Dreading Sunday




        I was sitting in my chair and my eyes were fixated on one thing and one thing only. That one thing was the excruciating and painfully slow second hand of the clock. My ears were of no use to me as I sat there in English amongst annoying students waiting only to hear one thing. That one thing being the bell which signaled it was the weekend. The weekend only meant one thing as well. It meant I didn’t have to be in school.

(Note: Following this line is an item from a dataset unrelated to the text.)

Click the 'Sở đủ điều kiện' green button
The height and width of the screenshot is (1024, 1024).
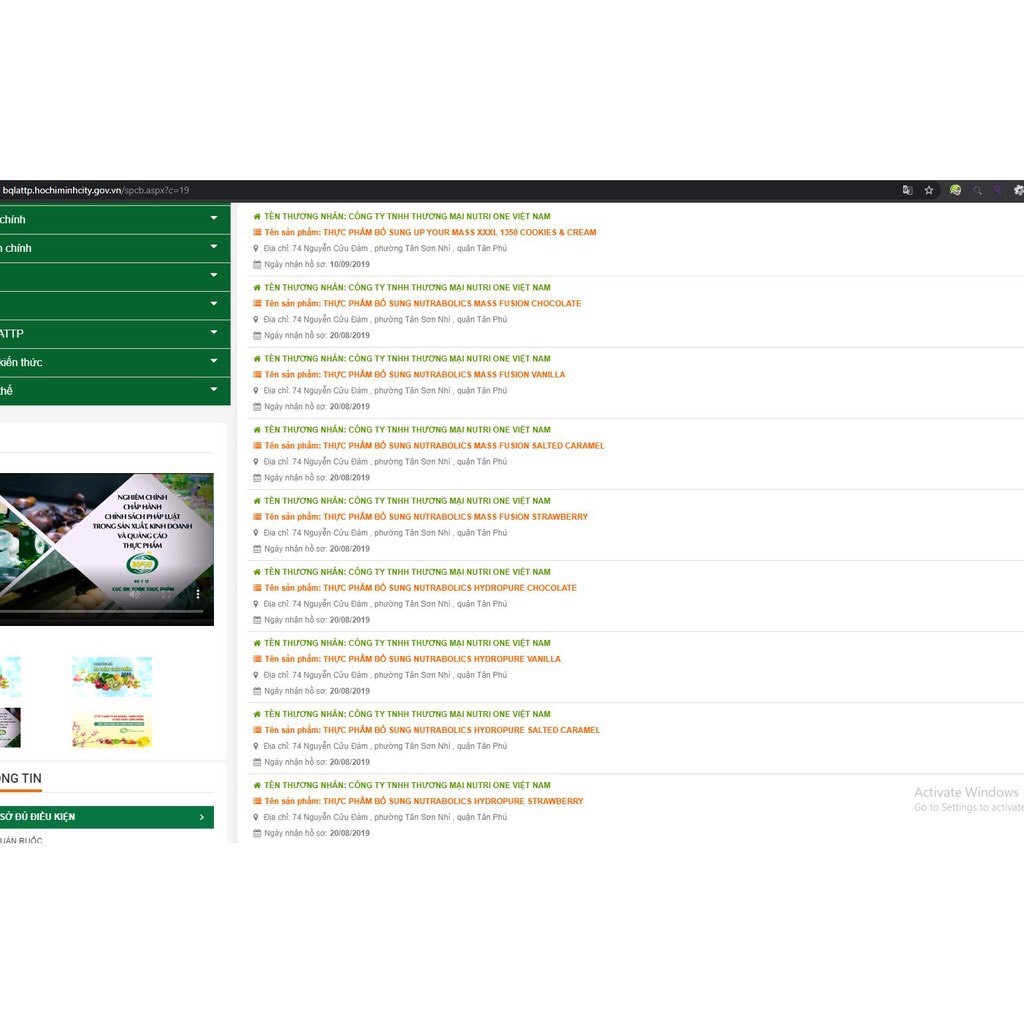pos(105,817)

        I didn’t have any plans for the weekend. I just wanted out of the building. Out of the way of noise and dramatic stories of the students I didn’t understand. The teacher continued reading out of the book periodically stopping to describe the details the students couldn’t get. I figured if we needed a history lesson behind each piece we read, what was the sense in even trying to understand the last half when we read it alone. This thought then was interrupted by the epiphany of what’s the point in even listening to the first half when it is the weekend and my mind is wired to think of other things through any comprehensible reading in the first place.

        Luckily the bell rang and I carefully waited for everyone to exit the room first before I casually filled in the end of the line as if I had something important to put away which was taking up time. I had put my papers in my folder slowly and told Mrs. Grethers, “You’re a wonderful reader! It makes the story understandable. Have a good weekend.”

        In teacher mode she replied folding up her lesson plans, “Thank you and you have a great weekend as well.”




        I left casually walking down the hall amongst the jocks dressed in their similar attire of numbered jerseys and the school colors of yellow and black, the minors who usually had their boxers showing, and the wonderful preps who dressed in glasses and sweater vests. I headed down to my mom’s room, she was a special Ed teacher at the school which never really helped my friendships grow fast. I guess I never wanted them anyways.

        Walking into her room she is talking in whispers to another one of her colleagues. Mrs. Veldon was sort of a quirk wearing black knitted long sleeve shirts over something more eye catching with color. I wasn’t really paying attention to the conversation, but she left in a smile laughing looking at me to say, “I will hope to see you on Sunday.”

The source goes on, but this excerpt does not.